----- Available records -----

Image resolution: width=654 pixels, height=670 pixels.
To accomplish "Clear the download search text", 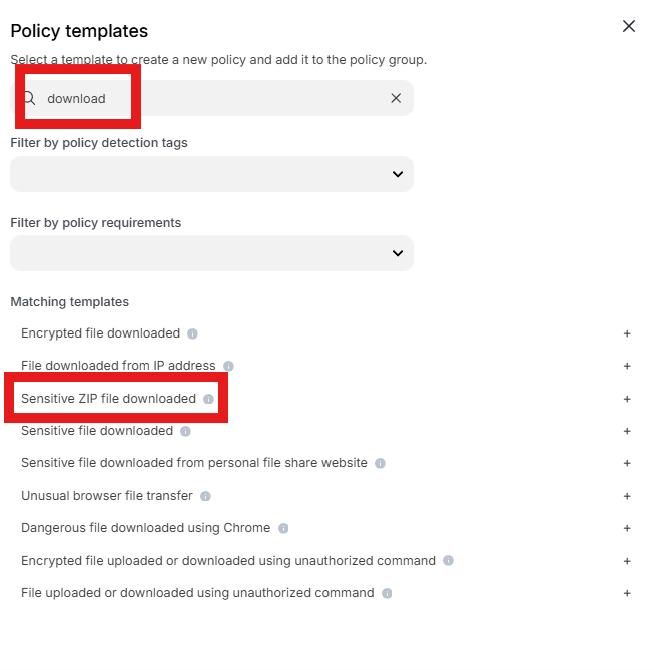I will coord(396,98).
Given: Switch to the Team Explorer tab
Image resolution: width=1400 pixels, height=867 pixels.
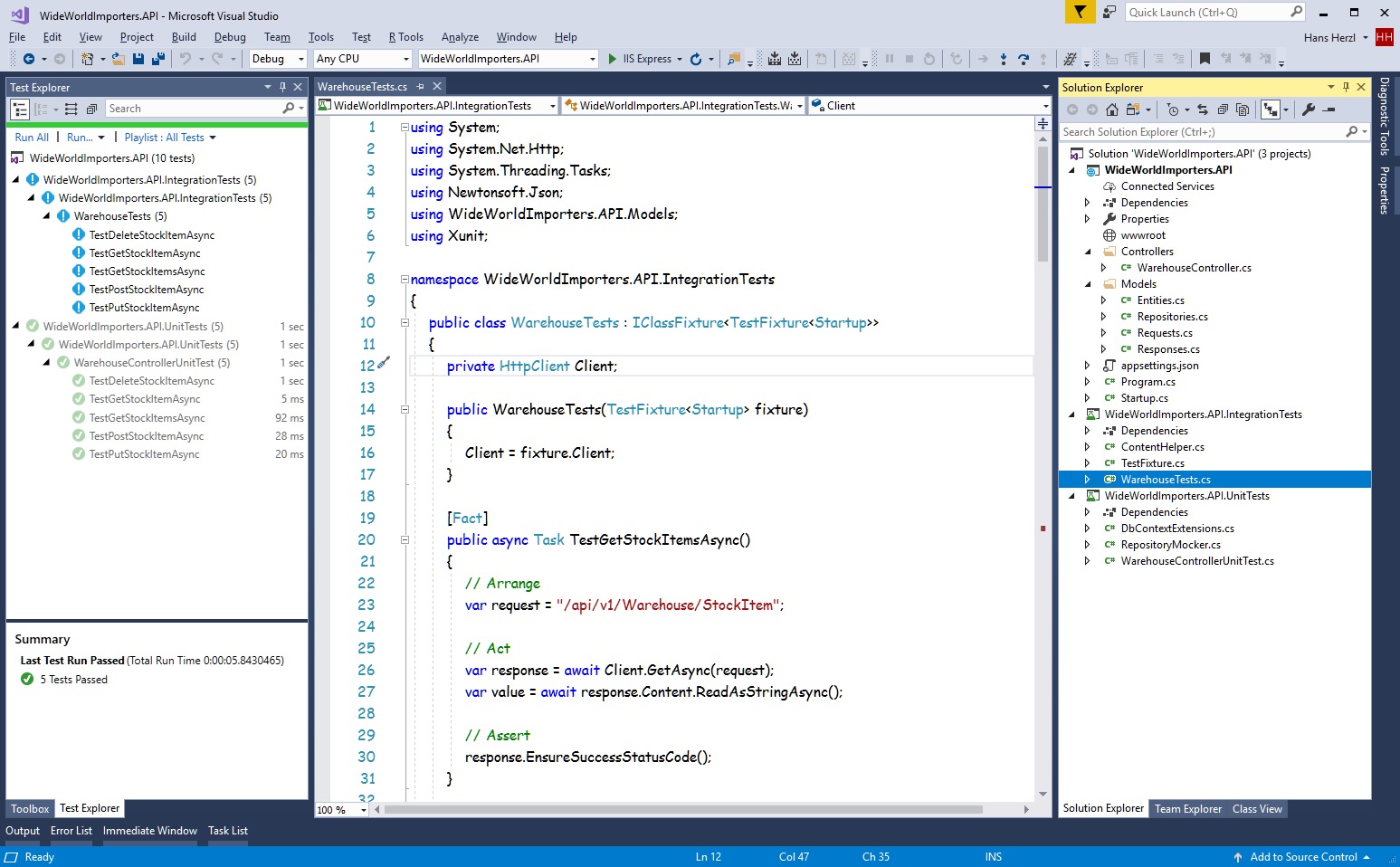Looking at the screenshot, I should pyautogui.click(x=1187, y=809).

-----

What you are asked to do: Copy the rows from the line with "Given: Switch to the Team Explorer tab" through the last row, changing "Team Explorer" to "Solution Explorer" and leaving everything else as it stands. Omit the pictures.

Output for this exercise:
Given: Switch to the Solution Explorer tab
Image resolution: width=1400 pixels, height=867 pixels.
Looking at the screenshot, I should pyautogui.click(x=1187, y=809).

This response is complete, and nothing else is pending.